Tuesday, April 26, 2011
Is Dictatorship Unconstitutional?
Rachel Maddow has been doing a series of stories on the truly alarming authoritarian moves being made by GOPer governors and legislatures in a number of U.S. states. They include laws to deny unions the right to organize, laws that create barriers to registering to vote, laws that substitute appointed dictators for local elected officials in municipalities deemed troubled, as well as laws essentially voiding Roe v. Wade, imposing new and otherwise extra-legal conditions on whether a presidential candidate's name can appear on a state's ballot, etc.
While she has also emphasized the political response to these efforts, I kept waiting for the other shoe to drop: the courts. Surely many of these efforts violate law. Surely some of them are unconstitutional. Surely the third branch of government is our ultimate protection.

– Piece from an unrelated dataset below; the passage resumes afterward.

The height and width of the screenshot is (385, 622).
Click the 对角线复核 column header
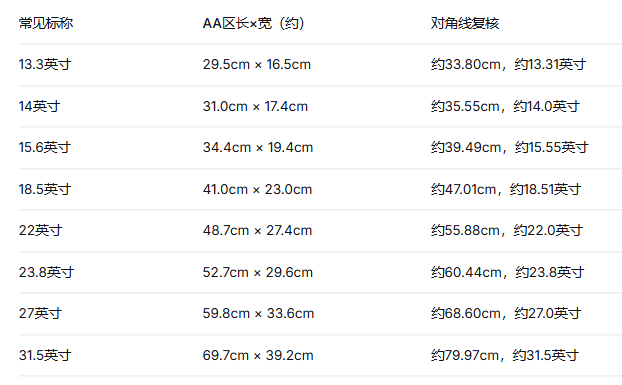click(465, 23)
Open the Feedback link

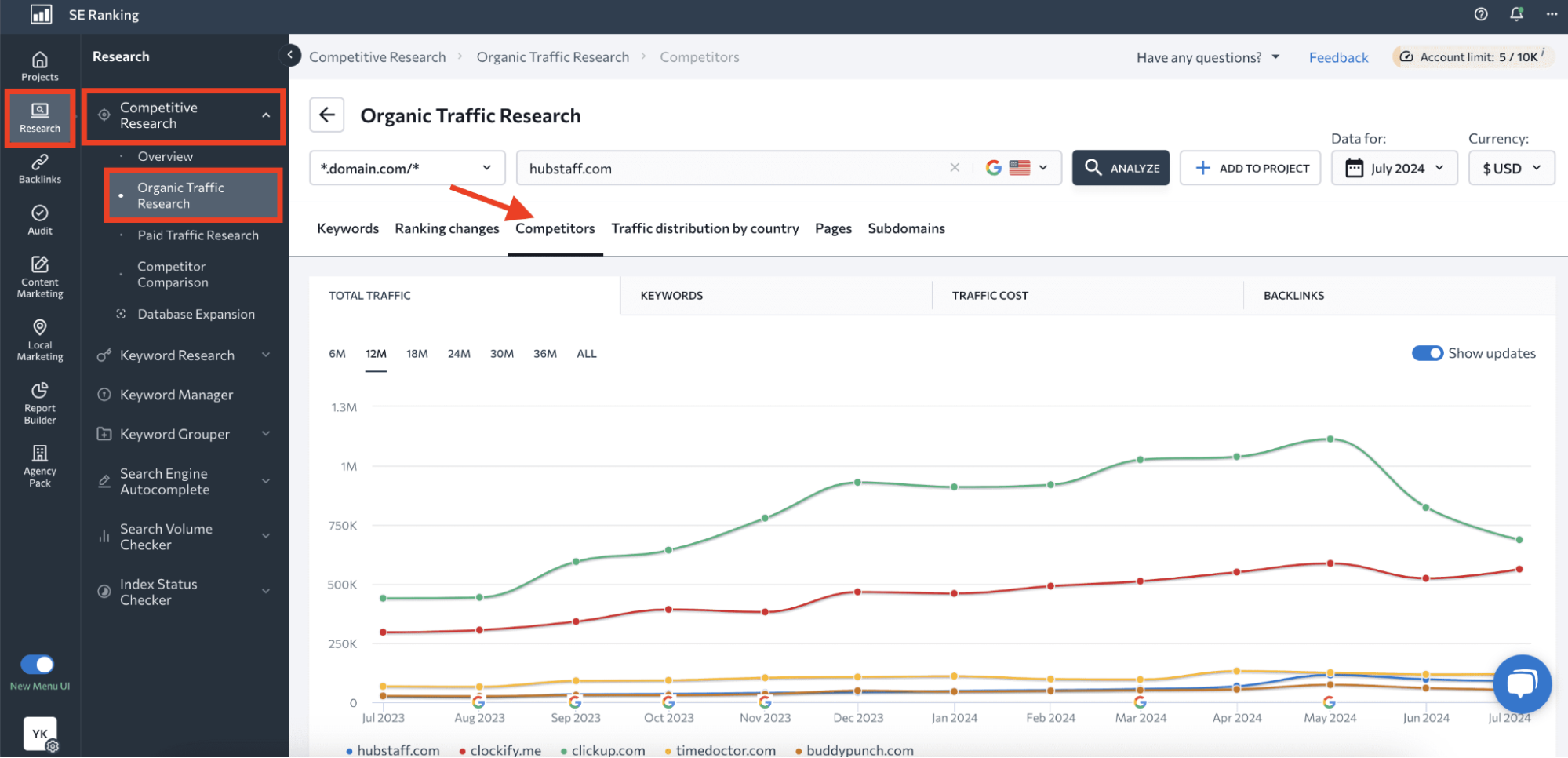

But mostly that shoe has not dropped. There is a challenge to Wisconsin's union-killing law, based however on violation of the state constitution not in terms of its content but in the process the legislature used to pass it. Yesterday, Maddow reported a court challenge in Michigan to that state's Emergency Financial Manager law, and its use in overriding elected officials in the predominantly black city of Benton Harbor, and in the intended closing of a Detroit school that is a one-of-a-kind educator for pregnant women and new mothers who are predominantly black (and who almost always go on to college.) This law empowers one state government-appointed person with essentially dictatorial powers.
The suit is citing Michigan law and one aspect of the U.S. Constitution, though only a section of the first amendment that allows the federal government to stop any state from violating legal contracts, such as those negotiated in collective bargaining.
Which leaves me still wondering--where are the court cases? Maybe they are still being developed. Maybe people are reluctant to bring them. It's acknowledged that women's groups aren't challenging state laws that restrict the right to choose because they fear that when those cases get to the Supreme Court, the current Court will rule against them and void Roe v. Wade entirely. Could that be a fear in these other issues?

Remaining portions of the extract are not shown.